How well is NVDA really doing?
In one word, fantastic.
Nvidia's revenues and free cash flow have more than doubled while gross margin and operating margin are up big.
This terrific growth has been mainly driven by increasing demand for the company's graphics cards and artificial intelligence (AI) processors in gaming and data center segments.
Nvidia currently accounts for almost 80% of the gaming GPU market. The company's GeForce RTX-powered laptops are being increasingly used not only in gaming but also in areas such as esports, digital content creation, and streaming.
Many of my key employees are using PC-based NVDA GPUs to support and service the company.
Nvidia saw its gaming revenues jump 72% year over year to $9 billion last quarter.
In the first nine months of fiscal 2021, the company's data center revenues soared by 53% year over year to $7.4 billion.
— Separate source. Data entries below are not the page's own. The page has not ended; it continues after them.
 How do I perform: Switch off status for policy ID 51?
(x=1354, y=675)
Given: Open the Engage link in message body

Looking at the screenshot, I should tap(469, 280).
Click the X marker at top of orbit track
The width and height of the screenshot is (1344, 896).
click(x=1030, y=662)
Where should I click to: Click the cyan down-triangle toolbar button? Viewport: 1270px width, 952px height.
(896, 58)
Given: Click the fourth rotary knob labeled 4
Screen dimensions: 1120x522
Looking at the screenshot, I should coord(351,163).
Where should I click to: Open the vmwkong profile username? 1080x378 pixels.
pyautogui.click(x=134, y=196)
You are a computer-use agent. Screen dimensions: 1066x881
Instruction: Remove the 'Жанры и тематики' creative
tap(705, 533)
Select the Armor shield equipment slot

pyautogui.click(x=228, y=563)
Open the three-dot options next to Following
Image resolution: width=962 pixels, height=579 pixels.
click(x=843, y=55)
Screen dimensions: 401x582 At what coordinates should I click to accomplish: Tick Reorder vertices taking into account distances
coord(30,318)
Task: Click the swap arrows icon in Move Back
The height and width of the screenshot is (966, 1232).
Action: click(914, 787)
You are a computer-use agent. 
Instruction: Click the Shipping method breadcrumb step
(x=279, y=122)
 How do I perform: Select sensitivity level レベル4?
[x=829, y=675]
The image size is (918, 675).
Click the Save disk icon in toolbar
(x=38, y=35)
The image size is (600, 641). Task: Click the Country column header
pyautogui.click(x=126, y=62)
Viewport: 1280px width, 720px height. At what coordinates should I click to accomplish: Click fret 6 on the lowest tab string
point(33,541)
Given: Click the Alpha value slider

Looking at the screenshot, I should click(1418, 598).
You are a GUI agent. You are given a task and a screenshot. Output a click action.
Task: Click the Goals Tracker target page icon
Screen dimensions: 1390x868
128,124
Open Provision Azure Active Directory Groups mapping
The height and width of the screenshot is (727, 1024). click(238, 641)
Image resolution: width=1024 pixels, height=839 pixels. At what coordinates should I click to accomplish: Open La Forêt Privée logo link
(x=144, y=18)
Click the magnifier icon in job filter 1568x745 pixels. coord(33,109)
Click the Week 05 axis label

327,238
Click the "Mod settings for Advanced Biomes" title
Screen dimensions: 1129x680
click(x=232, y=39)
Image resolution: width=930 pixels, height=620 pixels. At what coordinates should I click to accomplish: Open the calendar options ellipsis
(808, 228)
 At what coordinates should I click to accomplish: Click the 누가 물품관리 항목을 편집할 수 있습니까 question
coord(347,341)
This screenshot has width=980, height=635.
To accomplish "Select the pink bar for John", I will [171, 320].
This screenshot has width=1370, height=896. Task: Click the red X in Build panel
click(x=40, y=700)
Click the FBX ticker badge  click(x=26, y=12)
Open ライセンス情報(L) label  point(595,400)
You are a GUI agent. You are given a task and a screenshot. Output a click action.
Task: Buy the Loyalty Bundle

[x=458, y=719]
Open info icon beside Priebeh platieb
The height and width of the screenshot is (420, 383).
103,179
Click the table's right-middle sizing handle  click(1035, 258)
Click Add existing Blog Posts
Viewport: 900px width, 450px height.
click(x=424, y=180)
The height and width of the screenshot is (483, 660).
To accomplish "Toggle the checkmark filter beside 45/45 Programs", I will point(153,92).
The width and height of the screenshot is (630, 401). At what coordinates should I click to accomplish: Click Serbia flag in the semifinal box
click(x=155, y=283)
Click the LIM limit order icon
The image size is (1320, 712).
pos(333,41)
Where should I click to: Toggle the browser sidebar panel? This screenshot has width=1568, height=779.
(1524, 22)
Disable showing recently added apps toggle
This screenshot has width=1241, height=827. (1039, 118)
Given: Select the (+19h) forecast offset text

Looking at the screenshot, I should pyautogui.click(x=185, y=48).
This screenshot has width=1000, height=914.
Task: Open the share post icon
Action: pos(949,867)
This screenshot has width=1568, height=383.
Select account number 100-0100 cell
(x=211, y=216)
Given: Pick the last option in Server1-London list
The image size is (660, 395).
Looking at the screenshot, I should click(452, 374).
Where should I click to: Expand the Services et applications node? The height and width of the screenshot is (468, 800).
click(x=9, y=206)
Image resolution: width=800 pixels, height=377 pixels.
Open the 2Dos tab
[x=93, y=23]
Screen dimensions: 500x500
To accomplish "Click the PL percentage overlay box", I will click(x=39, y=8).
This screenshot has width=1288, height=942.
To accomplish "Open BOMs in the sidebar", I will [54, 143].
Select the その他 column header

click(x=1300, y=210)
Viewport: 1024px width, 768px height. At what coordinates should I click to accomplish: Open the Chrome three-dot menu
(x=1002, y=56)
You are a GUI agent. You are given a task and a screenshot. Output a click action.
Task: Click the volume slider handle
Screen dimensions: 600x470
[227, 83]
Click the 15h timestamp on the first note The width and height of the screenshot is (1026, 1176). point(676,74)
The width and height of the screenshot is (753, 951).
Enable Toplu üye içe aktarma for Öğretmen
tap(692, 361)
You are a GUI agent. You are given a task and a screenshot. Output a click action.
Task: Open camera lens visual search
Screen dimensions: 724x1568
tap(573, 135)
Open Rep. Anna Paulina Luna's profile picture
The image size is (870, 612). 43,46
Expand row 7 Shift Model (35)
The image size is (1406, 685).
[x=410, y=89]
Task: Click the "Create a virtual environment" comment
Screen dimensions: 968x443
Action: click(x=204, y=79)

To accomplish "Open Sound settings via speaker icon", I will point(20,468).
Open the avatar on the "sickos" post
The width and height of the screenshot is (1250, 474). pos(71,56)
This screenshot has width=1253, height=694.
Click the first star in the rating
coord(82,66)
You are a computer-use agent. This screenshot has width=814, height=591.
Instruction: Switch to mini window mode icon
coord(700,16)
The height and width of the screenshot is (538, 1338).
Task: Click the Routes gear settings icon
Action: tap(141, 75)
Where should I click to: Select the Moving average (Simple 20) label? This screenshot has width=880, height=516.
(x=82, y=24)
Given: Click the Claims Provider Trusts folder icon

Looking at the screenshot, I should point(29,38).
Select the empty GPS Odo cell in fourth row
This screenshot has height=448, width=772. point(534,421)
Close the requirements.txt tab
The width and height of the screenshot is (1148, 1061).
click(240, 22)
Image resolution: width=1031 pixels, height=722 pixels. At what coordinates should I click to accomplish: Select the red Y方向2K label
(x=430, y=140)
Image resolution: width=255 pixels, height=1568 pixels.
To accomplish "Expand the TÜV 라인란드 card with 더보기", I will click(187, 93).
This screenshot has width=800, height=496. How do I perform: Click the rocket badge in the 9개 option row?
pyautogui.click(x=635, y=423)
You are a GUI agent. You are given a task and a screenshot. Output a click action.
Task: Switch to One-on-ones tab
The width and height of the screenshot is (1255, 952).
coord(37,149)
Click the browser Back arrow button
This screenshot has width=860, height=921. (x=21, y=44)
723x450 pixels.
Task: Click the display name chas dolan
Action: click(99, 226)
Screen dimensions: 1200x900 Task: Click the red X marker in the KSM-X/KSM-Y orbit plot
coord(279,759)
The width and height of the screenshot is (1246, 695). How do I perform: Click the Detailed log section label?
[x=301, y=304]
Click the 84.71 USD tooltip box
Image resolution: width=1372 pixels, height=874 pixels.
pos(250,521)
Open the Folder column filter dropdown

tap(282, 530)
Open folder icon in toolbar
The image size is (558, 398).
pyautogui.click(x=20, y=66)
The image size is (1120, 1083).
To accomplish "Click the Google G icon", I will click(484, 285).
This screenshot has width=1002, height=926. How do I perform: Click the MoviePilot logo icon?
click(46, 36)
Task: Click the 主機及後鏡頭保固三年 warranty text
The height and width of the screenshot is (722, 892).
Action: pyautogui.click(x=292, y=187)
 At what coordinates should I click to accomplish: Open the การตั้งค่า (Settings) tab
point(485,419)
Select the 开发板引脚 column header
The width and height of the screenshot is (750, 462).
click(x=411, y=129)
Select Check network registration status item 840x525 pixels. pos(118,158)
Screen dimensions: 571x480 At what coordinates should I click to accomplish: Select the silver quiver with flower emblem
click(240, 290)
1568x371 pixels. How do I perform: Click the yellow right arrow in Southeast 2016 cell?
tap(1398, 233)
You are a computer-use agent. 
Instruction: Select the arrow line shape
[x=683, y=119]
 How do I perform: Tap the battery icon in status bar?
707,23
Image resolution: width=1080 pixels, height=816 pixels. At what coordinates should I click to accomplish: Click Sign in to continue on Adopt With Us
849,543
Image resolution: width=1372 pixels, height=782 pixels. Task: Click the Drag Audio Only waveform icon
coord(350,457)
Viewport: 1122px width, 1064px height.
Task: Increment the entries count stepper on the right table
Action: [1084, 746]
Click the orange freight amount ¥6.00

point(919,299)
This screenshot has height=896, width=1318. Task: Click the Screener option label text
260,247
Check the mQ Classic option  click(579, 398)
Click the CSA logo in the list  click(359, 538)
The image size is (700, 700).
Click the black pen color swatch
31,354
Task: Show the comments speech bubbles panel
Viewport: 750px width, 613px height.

Increasing revenue exposure to the data center segment is also helping improve the company's gross margin profile.
The next big business could be the car business.
The company offers a complete platform solution, which includes hardware, software, and infrastructure (servers, computing power, and data centers) required to support autonomous vehicles.
Many car shoppers are quickly realizing that cars are starting to appear like an iPad on wheels.
Lastly, Nvidia is also well placed to secure a big portion of the evolving metaverse opportunity, estimated to be around $30 trillion.
The company's high-throughput GPU chips, data center CPU, and next-generation Bluefield data processing unit will play a major role as the hardware technology needed to support the metaverse.
No matter what anyone says, it is hard to construct a case in which NVDA is one of the losers of future and tech.
Not only do they boast the metrics of a growth company, but their brand recognition almost falls into the top tier of tech companies.
The real tech people will tell you this stock is a long-term keeper and despite the high volatility, don’t let that dissuade you from betting big on NVDA.